On 11/4/21 10:07 PM, Magnus Hagander wrote:
>
>
> On Thu, Nov 4, 2021 at 8:47 PM Alvaro Herrera <alvherre@alvh.no-ip.org
> <mailto:alvherre@alvh.no-ip.org>> wrote:
>
> On 2021-Nov-04, Célestin Matte wrote:
>
> > > I don't think this should be the responsibility of pglister. As you
> > > say, "most MTAs do add this field" -- and the solution is to
> > > configure the MTA to do this. We already rely on the MTA to get a
> > > lot of other important things right.
> >
> > But then these messages will get delivered by pglister but pgarchives
> > will fail to archive them, although they do not actually break
> > requirements. Shouldn't we follow the RFC here?
>
>
> I agree that the scenario is a problem, per below. I don't agree that
> making up an id is a solution to that problem.
>
>
> Maybe pglister should refuse to deliver messages that don't contain
> a Message-Id.
>
>
> It should. I actually thought it did already, but apparently it does
> not. I guess we've only ever used it under properly configured MTAs :)
>
> Have you actually come across any case where a *proper* non-spam message
> is sent without a message-id and passes through actual mailservers on
> the way?
>
> Looking through the approximately 1.4 million mails in the postgres list
> archives, not a single one has a message-id generated by the archives
> server MTA (which is configured to generate it). Not a single one by our
> inbound relay servers. And exactly one by the pglister server -- which
> turns out to be a bounce that ended up in the archives because of a
> misconfiguration back in 2018 that's not visible in the public archives.

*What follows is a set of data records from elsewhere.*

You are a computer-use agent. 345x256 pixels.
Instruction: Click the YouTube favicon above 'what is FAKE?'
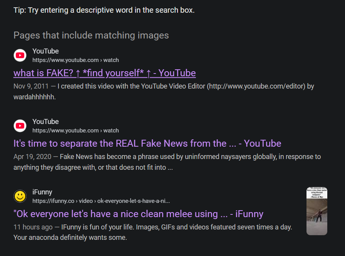tap(20, 55)
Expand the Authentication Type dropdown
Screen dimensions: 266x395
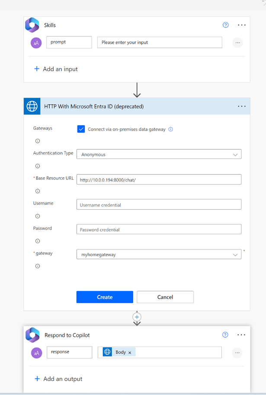pyautogui.click(x=159, y=154)
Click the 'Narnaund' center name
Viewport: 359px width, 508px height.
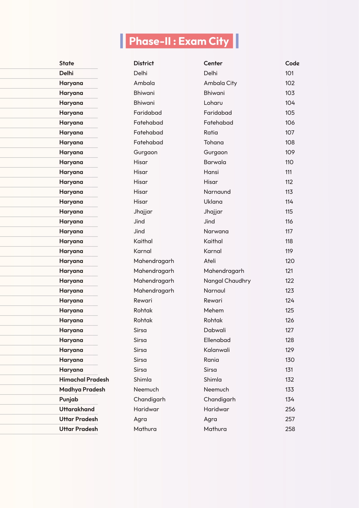[x=217, y=192]
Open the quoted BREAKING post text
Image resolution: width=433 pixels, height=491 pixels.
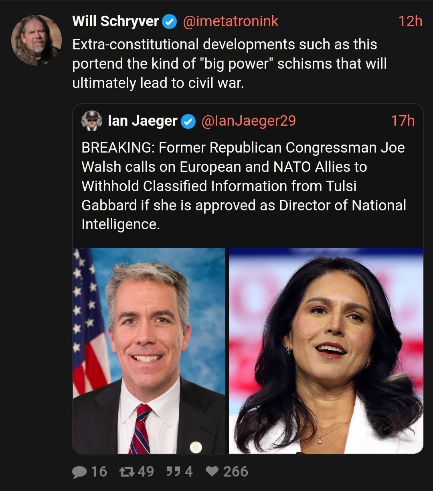pos(244,186)
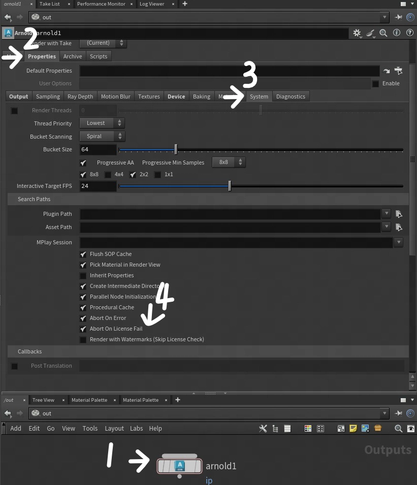Screen dimensions: 417x485
Task: Click the MPlay Session input field
Action: click(236, 243)
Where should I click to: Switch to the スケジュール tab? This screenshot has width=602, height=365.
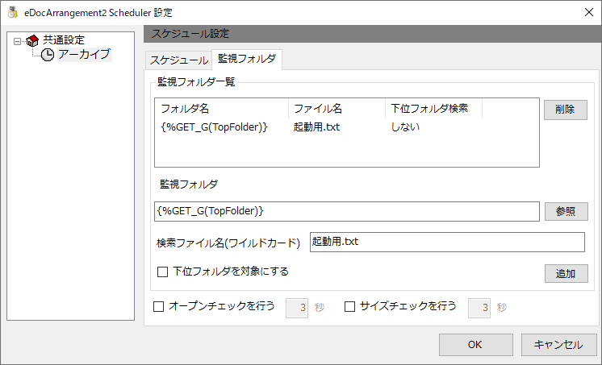tap(178, 60)
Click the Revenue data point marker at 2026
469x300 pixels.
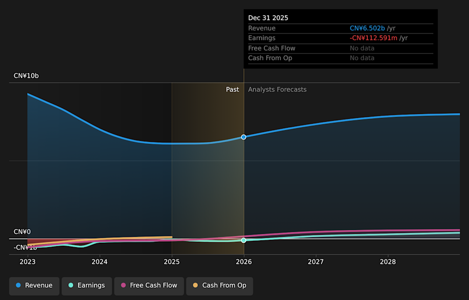(x=244, y=137)
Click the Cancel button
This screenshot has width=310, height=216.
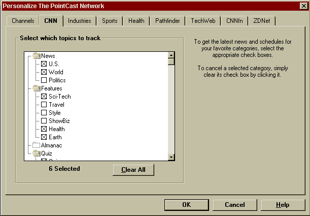pos(234,205)
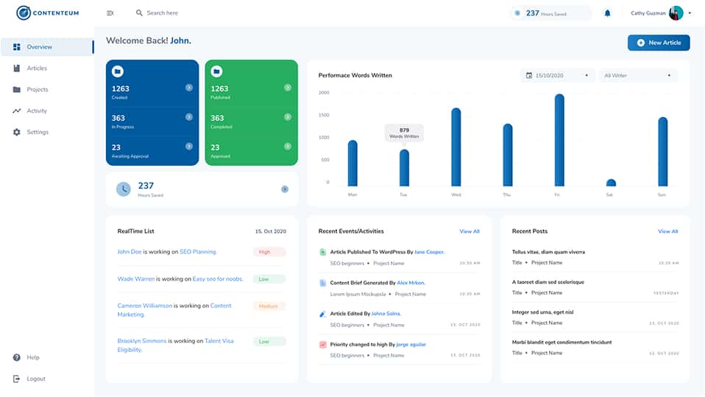Click View All in Recent Posts
Image resolution: width=705 pixels, height=397 pixels.
click(x=667, y=231)
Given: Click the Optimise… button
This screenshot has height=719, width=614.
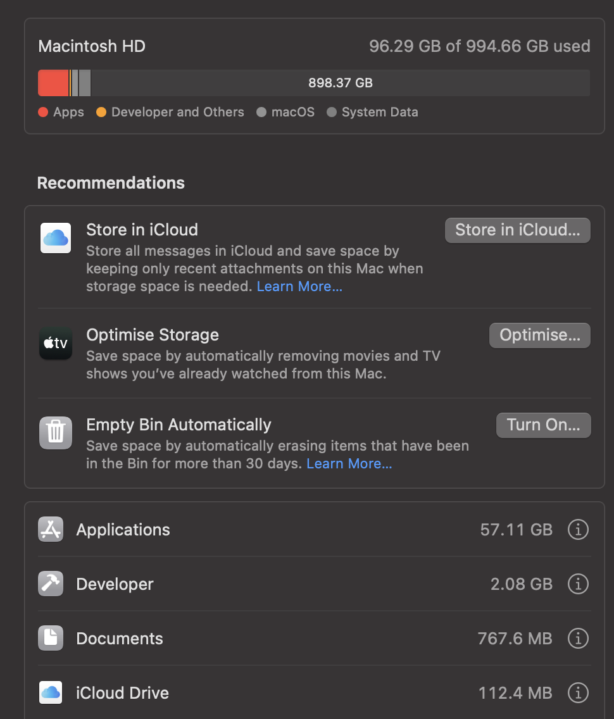Looking at the screenshot, I should pos(539,335).
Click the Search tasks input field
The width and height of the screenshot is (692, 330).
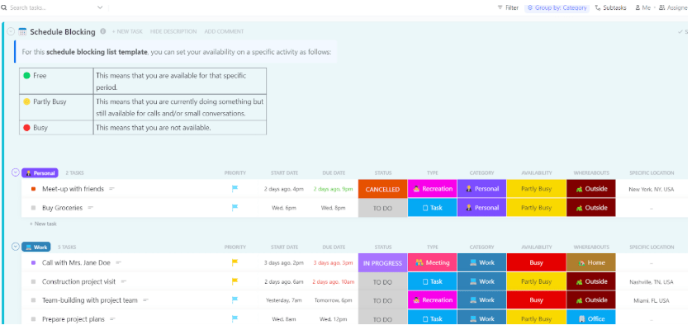click(50, 7)
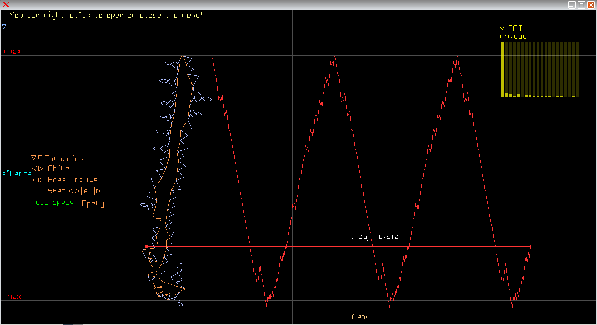Advance to next area with right arrow
The width and height of the screenshot is (597, 325).
pyautogui.click(x=41, y=180)
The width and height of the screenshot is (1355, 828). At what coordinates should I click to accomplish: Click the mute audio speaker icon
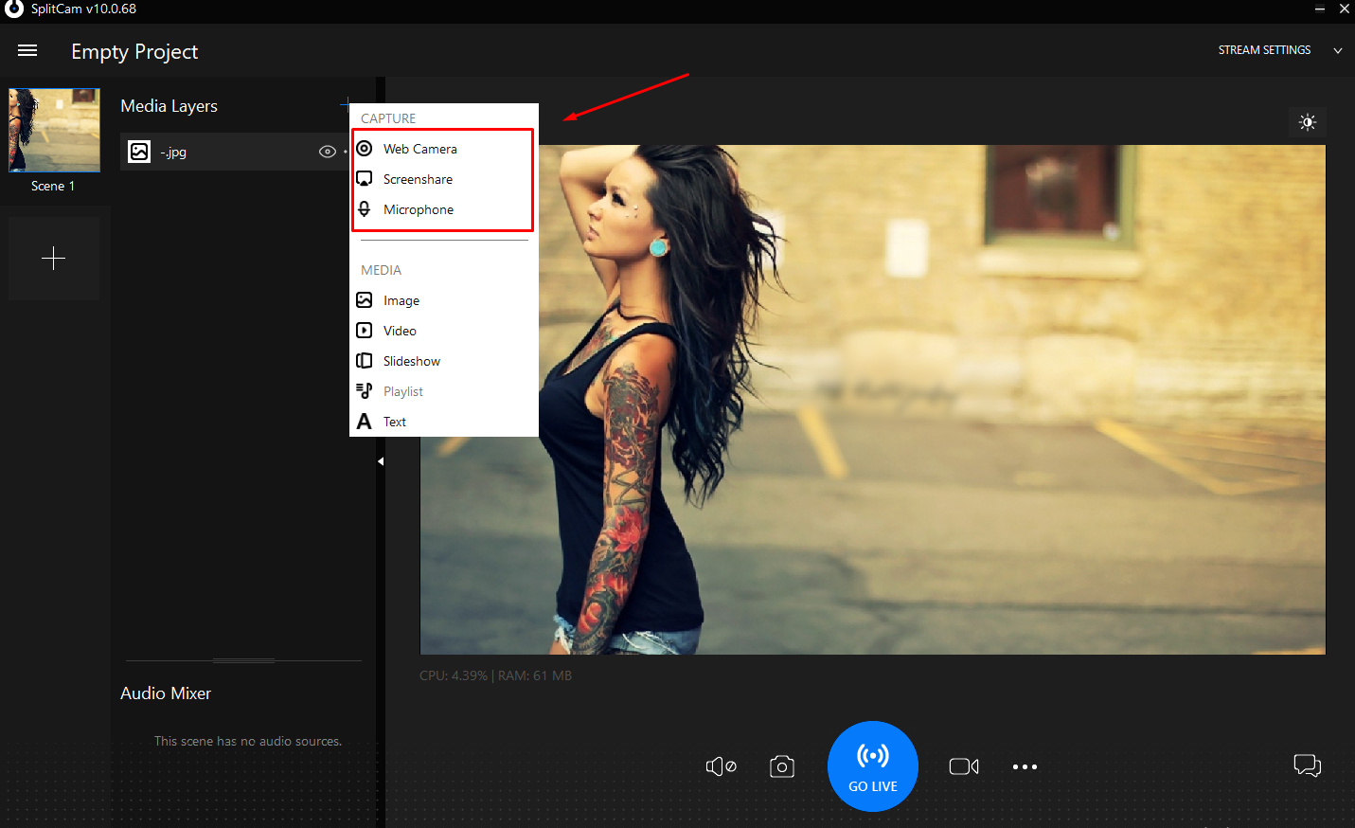(721, 766)
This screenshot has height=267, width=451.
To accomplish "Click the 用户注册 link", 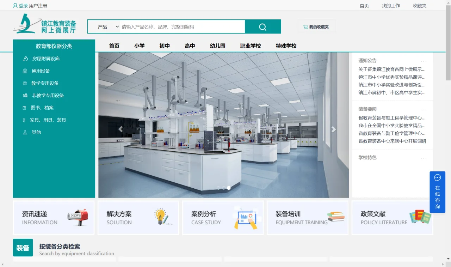I will [38, 6].
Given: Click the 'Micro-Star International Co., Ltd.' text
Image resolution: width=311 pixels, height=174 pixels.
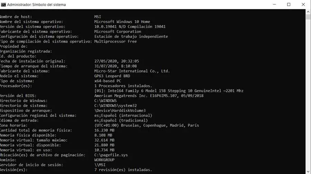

as mentioned down-thread by Justin Clift we have been plain rejecting
mails without a message-id on the postgresql.org inbound relays since
March 27th 2012(!) according to our repo and the number of rejects due
to that rule is actually not-insignificant (approximately 200-400/day
with the majority being for a very small number of bounce generating
senders) but the number of complaints is also approaching (almost) zero.
Oh I forgot about that one. That clearly explains why I didn't find anything *after* 2012 in the archives -- but in my defence, we don't have any from before that either :)
I thought we actually manufactured a message-id on them rather than reject them, but I guess I was confusing it with how we handle email injected internally where I think we do that.